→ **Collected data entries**

## START

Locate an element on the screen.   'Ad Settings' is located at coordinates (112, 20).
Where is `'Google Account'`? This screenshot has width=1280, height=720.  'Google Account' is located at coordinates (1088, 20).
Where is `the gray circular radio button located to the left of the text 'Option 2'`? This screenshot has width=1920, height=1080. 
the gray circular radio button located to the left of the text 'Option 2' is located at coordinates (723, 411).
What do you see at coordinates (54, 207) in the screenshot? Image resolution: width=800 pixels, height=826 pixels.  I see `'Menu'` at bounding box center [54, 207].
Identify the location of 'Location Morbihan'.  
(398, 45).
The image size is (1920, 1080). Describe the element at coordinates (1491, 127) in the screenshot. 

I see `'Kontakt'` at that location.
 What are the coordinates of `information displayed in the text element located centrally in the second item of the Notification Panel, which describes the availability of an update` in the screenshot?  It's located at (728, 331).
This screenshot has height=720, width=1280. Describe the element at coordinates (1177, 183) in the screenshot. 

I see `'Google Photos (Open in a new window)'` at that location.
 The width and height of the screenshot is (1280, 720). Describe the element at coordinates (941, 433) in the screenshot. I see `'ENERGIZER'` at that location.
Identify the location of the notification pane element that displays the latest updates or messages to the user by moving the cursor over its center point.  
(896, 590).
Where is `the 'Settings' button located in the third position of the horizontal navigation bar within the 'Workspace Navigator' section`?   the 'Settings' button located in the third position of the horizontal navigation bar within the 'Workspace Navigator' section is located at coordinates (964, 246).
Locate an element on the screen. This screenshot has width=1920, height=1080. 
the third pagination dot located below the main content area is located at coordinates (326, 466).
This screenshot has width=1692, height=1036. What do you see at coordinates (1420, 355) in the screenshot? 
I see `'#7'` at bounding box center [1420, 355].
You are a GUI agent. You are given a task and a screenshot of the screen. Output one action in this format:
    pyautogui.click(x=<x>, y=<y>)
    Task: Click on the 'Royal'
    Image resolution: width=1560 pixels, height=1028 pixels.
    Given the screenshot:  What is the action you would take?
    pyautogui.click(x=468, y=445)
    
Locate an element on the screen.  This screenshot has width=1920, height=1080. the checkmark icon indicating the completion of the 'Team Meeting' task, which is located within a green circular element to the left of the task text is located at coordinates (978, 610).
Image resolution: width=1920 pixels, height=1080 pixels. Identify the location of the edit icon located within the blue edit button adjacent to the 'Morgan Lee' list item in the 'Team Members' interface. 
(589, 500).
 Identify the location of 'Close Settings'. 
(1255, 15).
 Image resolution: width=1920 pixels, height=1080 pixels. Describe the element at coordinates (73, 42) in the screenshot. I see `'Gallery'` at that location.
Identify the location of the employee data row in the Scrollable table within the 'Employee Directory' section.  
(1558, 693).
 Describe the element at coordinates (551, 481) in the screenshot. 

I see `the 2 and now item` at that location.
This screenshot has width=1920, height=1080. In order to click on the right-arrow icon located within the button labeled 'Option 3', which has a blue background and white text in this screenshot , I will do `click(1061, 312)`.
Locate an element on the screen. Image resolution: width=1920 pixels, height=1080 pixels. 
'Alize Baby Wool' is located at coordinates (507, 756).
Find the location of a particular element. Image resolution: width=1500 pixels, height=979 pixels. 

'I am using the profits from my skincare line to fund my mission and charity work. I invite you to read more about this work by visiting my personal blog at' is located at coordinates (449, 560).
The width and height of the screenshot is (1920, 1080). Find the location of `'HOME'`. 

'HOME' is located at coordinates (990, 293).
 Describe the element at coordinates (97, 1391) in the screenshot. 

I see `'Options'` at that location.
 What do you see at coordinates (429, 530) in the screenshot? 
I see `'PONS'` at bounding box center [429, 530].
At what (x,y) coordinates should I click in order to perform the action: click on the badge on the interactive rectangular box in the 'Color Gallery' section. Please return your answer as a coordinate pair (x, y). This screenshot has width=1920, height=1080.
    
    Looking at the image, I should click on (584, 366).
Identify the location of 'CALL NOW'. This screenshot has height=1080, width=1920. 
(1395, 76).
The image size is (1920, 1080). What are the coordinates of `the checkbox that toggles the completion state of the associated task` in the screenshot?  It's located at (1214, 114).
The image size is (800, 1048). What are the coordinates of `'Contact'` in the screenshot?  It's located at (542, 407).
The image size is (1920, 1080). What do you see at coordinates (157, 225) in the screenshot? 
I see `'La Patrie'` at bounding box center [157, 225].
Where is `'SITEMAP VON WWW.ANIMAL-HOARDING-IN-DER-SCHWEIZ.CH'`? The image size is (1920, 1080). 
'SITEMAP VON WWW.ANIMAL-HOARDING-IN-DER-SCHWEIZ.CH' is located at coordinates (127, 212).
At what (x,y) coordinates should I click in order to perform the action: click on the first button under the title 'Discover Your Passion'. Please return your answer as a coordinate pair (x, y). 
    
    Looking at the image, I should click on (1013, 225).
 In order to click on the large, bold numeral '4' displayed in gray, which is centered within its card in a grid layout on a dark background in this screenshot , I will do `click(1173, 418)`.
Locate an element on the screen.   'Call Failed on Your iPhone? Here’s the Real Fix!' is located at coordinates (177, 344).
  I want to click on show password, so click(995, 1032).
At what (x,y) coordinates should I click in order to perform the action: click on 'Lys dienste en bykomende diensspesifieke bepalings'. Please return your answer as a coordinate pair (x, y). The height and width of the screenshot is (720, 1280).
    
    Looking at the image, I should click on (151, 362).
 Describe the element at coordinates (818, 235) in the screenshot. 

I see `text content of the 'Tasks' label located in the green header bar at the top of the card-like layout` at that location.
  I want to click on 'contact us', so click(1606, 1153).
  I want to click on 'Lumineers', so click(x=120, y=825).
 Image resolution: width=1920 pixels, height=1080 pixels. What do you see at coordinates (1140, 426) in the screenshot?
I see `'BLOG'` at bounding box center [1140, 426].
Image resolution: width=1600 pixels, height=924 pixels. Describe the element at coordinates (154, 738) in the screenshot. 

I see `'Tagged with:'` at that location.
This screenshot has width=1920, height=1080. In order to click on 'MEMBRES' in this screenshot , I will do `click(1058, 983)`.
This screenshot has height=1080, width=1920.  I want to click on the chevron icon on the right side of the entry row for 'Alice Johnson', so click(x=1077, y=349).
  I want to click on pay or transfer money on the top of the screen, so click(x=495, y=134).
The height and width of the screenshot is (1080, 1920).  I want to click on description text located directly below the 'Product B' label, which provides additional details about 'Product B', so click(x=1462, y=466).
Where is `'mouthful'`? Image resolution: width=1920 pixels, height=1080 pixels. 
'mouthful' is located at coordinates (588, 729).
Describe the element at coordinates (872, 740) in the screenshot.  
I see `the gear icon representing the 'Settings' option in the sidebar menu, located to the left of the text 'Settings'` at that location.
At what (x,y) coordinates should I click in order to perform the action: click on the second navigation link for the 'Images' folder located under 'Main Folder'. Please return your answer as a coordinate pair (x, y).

## END

Change every "Where is" in the rows above to "Where's", keeping everything else the same.

Locate an element on the screen.   'Ad Settings' is located at coordinates (112, 20).
Where's `'Google Account'`? This screenshot has width=1280, height=720.  'Google Account' is located at coordinates (1088, 20).
Where's `the gray circular radio button located to the left of the text 'Option 2'`? This screenshot has width=1920, height=1080. 
the gray circular radio button located to the left of the text 'Option 2' is located at coordinates (723, 411).
What do you see at coordinates (54, 207) in the screenshot? Image resolution: width=800 pixels, height=826 pixels.  I see `'Menu'` at bounding box center [54, 207].
Identify the location of 'Location Morbihan'.  
(398, 45).
The image size is (1920, 1080). Describe the element at coordinates (1491, 127) in the screenshot. 

I see `'Kontakt'` at that location.
 What are the coordinates of `information displayed in the text element located centrally in the second item of the Notification Panel, which describes the availability of an update` in the screenshot?  It's located at (728, 331).
This screenshot has height=720, width=1280. Describe the element at coordinates (1177, 183) in the screenshot. 

I see `'Google Photos (Open in a new window)'` at that location.
 The width and height of the screenshot is (1280, 720). Describe the element at coordinates (941, 433) in the screenshot. I see `'ENERGIZER'` at that location.
Identify the location of the notification pane element that displays the latest updates or messages to the user by moving the cursor over its center point.  
(896, 590).
Where's `the 'Settings' button located in the third position of the horizontal navigation bar within the 'Workspace Navigator' section`?   the 'Settings' button located in the third position of the horizontal navigation bar within the 'Workspace Navigator' section is located at coordinates (964, 246).
Locate an element on the screen. This screenshot has width=1920, height=1080. 
the third pagination dot located below the main content area is located at coordinates (326, 466).
This screenshot has width=1692, height=1036. What do you see at coordinates (1420, 355) in the screenshot? 
I see `'#7'` at bounding box center [1420, 355].
You are a GUI agent. You are given a task and a screenshot of the screen. Output one action in this format:
    pyautogui.click(x=<x>, y=<y>)
    Task: Click on the 'Royal'
    Image resolution: width=1560 pixels, height=1028 pixels.
    Given the screenshot:  What is the action you would take?
    pyautogui.click(x=468, y=445)
    
Locate an element on the screen.  This screenshot has width=1920, height=1080. the checkmark icon indicating the completion of the 'Team Meeting' task, which is located within a green circular element to the left of the task text is located at coordinates (978, 610).
Image resolution: width=1920 pixels, height=1080 pixels. Identify the location of the edit icon located within the blue edit button adjacent to the 'Morgan Lee' list item in the 'Team Members' interface. 
(589, 500).
 Identify the location of 'Close Settings'. 
(1255, 15).
 Image resolution: width=1920 pixels, height=1080 pixels. Describe the element at coordinates (73, 42) in the screenshot. I see `'Gallery'` at that location.
Identify the location of the employee data row in the Scrollable table within the 'Employee Directory' section.  
(1558, 693).
 Describe the element at coordinates (551, 481) in the screenshot. 

I see `the 2 and now item` at that location.
This screenshot has width=1920, height=1080. In order to click on the right-arrow icon located within the button labeled 'Option 3', which has a blue background and white text in this screenshot , I will do `click(1061, 312)`.
Locate an element on the screen. Image resolution: width=1920 pixels, height=1080 pixels. 
'Alize Baby Wool' is located at coordinates (507, 756).
Find the location of a particular element. Image resolution: width=1500 pixels, height=979 pixels. 

'I am using the profits from my skincare line to fund my mission and charity work. I invite you to read more about this work by visiting my personal blog at' is located at coordinates (449, 560).
The width and height of the screenshot is (1920, 1080). Find the location of `'HOME'`. 

'HOME' is located at coordinates (990, 293).
 Describe the element at coordinates (97, 1391) in the screenshot. 

I see `'Options'` at that location.
 What do you see at coordinates (429, 530) in the screenshot? 
I see `'PONS'` at bounding box center [429, 530].
At what (x,y) coordinates should I click in order to perform the action: click on the badge on the interactive rectangular box in the 'Color Gallery' section. Please return your answer as a coordinate pair (x, y). This screenshot has width=1920, height=1080.
    
    Looking at the image, I should click on (584, 366).
Identify the location of 'CALL NOW'. This screenshot has height=1080, width=1920. 
(1395, 76).
The image size is (1920, 1080). What are the coordinates of `the checkbox that toggles the completion state of the associated task` in the screenshot?  It's located at (1214, 114).
The image size is (800, 1048). What are the coordinates of `'Contact'` in the screenshot?  It's located at (542, 407).
The image size is (1920, 1080). What do you see at coordinates (157, 225) in the screenshot? 
I see `'La Patrie'` at bounding box center [157, 225].
Where's `'SITEMAP VON WWW.ANIMAL-HOARDING-IN-DER-SCHWEIZ.CH'`? The image size is (1920, 1080). 
'SITEMAP VON WWW.ANIMAL-HOARDING-IN-DER-SCHWEIZ.CH' is located at coordinates (127, 212).
At what (x,y) coordinates should I click in order to perform the action: click on the first button under the title 'Discover Your Passion'. Please return your answer as a coordinate pair (x, y). 
    
    Looking at the image, I should click on (1013, 225).
 In order to click on the large, bold numeral '4' displayed in gray, which is centered within its card in a grid layout on a dark background in this screenshot , I will do `click(1173, 418)`.
Locate an element on the screen.   'Call Failed on Your iPhone? Here’s the Real Fix!' is located at coordinates (177, 344).
  I want to click on show password, so click(995, 1032).
At what (x,y) coordinates should I click in order to perform the action: click on 'Lys dienste en bykomende diensspesifieke bepalings'. Please return your answer as a coordinate pair (x, y). The height and width of the screenshot is (720, 1280).
    
    Looking at the image, I should click on (151, 362).
 Describe the element at coordinates (818, 235) in the screenshot. 

I see `text content of the 'Tasks' label located in the green header bar at the top of the card-like layout` at that location.
  I want to click on 'contact us', so click(1606, 1153).
  I want to click on 'Lumineers', so click(x=120, y=825).
 Image resolution: width=1920 pixels, height=1080 pixels. What do you see at coordinates (1140, 426) in the screenshot?
I see `'BLOG'` at bounding box center [1140, 426].
Image resolution: width=1600 pixels, height=924 pixels. Describe the element at coordinates (154, 738) in the screenshot. 

I see `'Tagged with:'` at that location.
This screenshot has width=1920, height=1080. In order to click on 'MEMBRES' in this screenshot , I will do `click(1058, 983)`.
This screenshot has height=1080, width=1920.  I want to click on the chevron icon on the right side of the entry row for 'Alice Johnson', so click(x=1077, y=349).
  I want to click on pay or transfer money on the top of the screen, so click(x=495, y=134).
The height and width of the screenshot is (1080, 1920).  I want to click on description text located directly below the 'Product B' label, which provides additional details about 'Product B', so click(x=1462, y=466).
Where's `'mouthful'`? Image resolution: width=1920 pixels, height=1080 pixels. 
'mouthful' is located at coordinates (588, 729).
Describe the element at coordinates (872, 740) in the screenshot.  
I see `the gear icon representing the 'Settings' option in the sidebar menu, located to the left of the text 'Settings'` at that location.
At what (x,y) coordinates should I click in order to perform the action: click on the second navigation link for the 'Images' folder located under 'Main Folder'. Please return your answer as a coordinate pair (x, y).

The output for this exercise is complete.